• DATA FOR ANALYSIS:
* * * * *

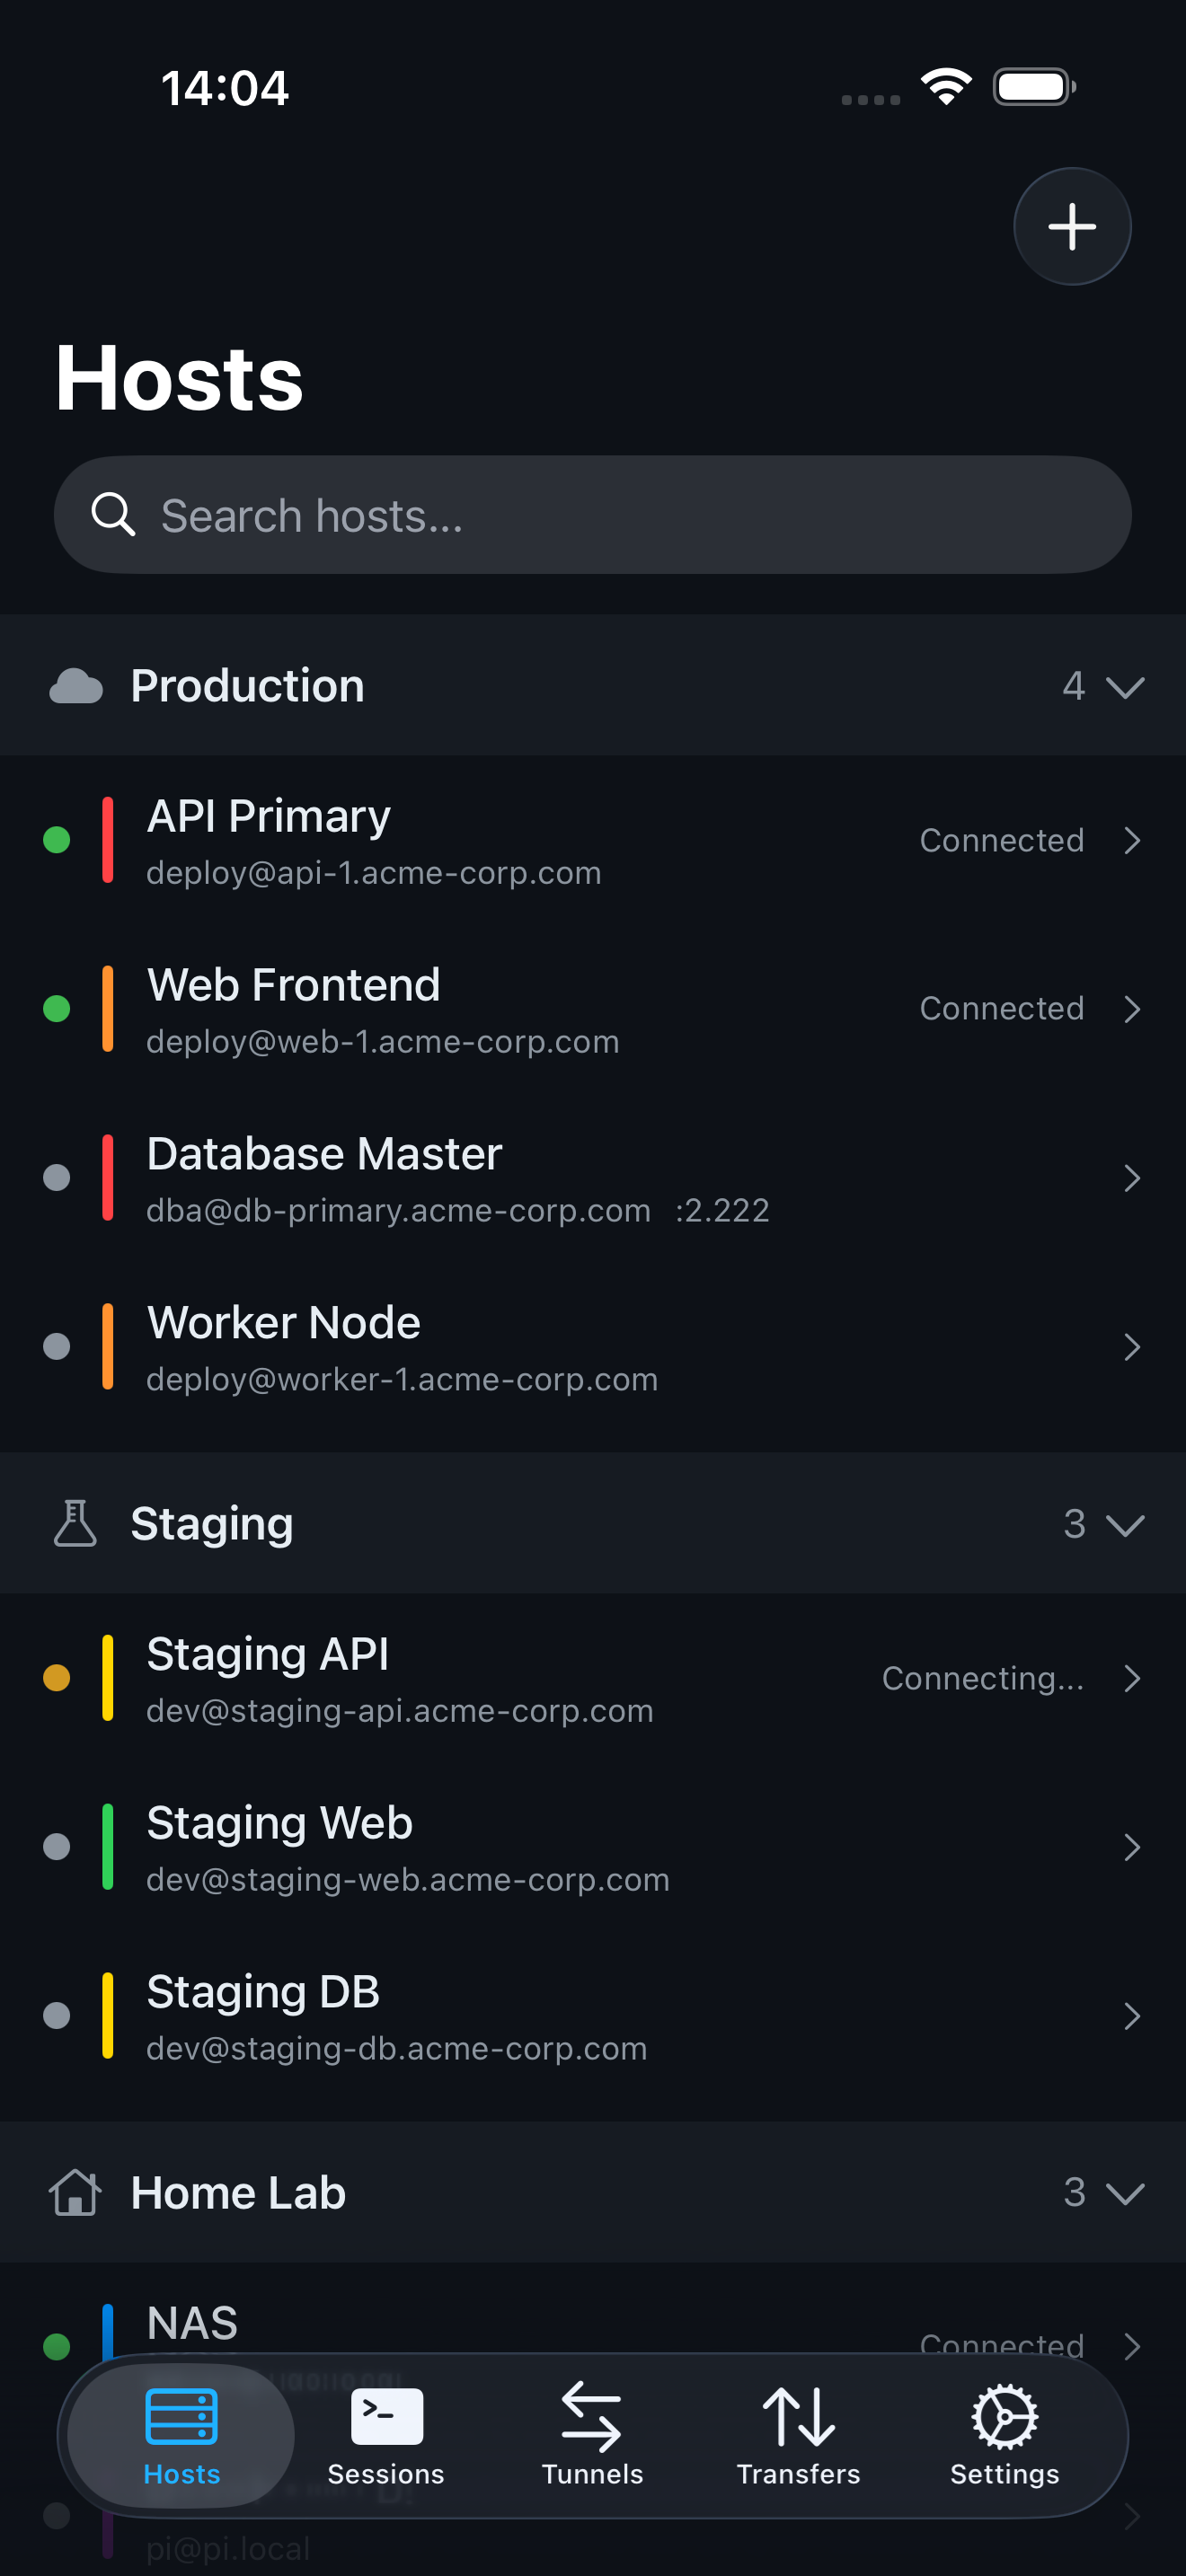Open details for Worker Node via chevron

(1132, 1348)
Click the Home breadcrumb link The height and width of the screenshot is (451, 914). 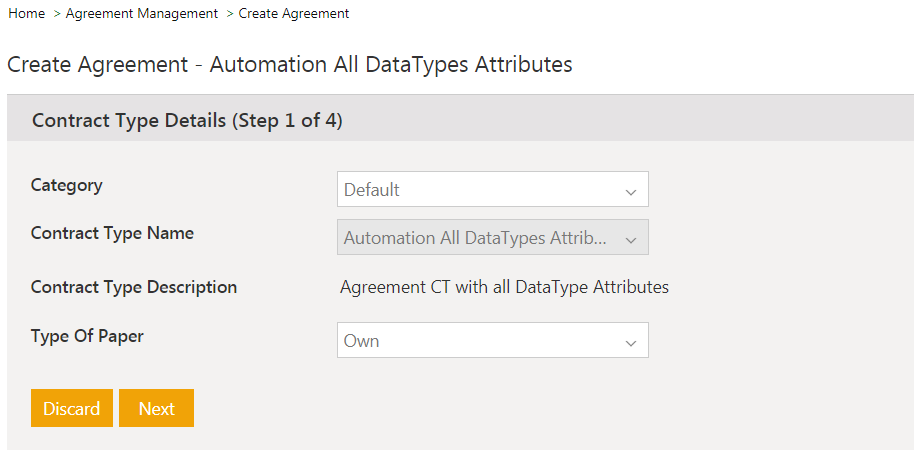pos(26,14)
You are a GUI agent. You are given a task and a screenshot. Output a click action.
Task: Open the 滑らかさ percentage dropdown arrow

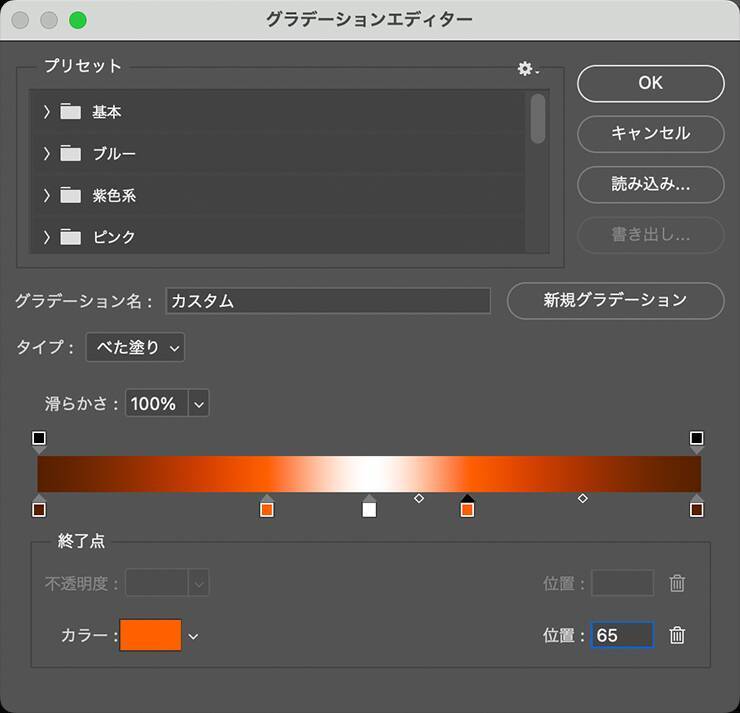click(198, 404)
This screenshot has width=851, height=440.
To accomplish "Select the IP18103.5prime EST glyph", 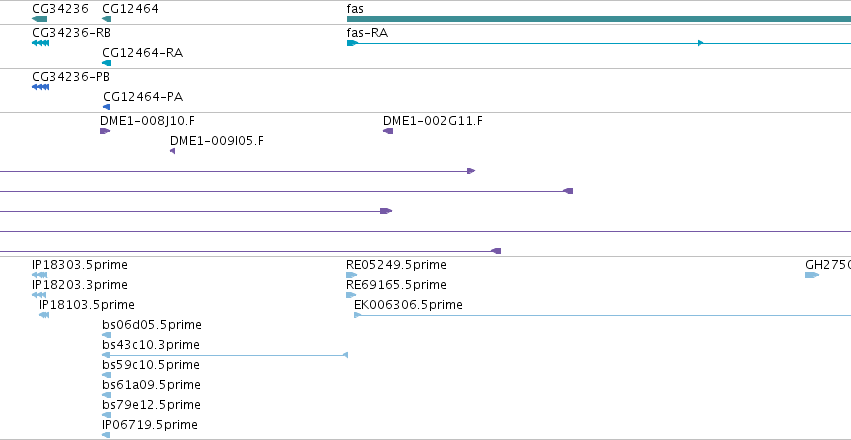I will point(44,315).
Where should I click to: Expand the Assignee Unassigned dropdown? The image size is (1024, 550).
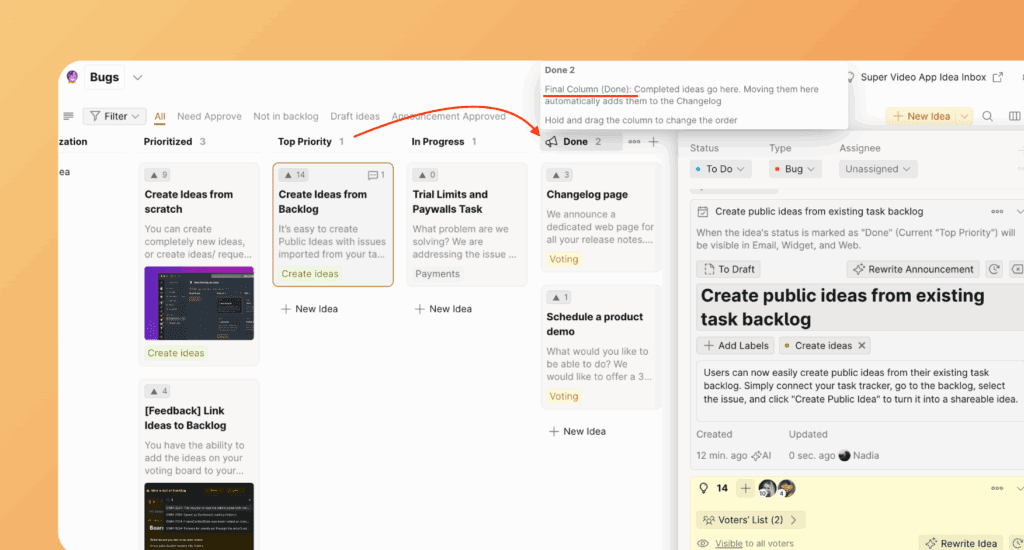click(x=878, y=169)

* * * * *

• INSTRUCTIONS TO FOLLOW: What you need to copy is the run of lines from the one holding "Where should I" through the end of the data, exactly and only, both ends included, pictures omitted.

• SOLVED EXERCISE:
Where should I click to: Expand the Assignee Unassigned dropdown? The image size is (1024, 550).
click(x=878, y=169)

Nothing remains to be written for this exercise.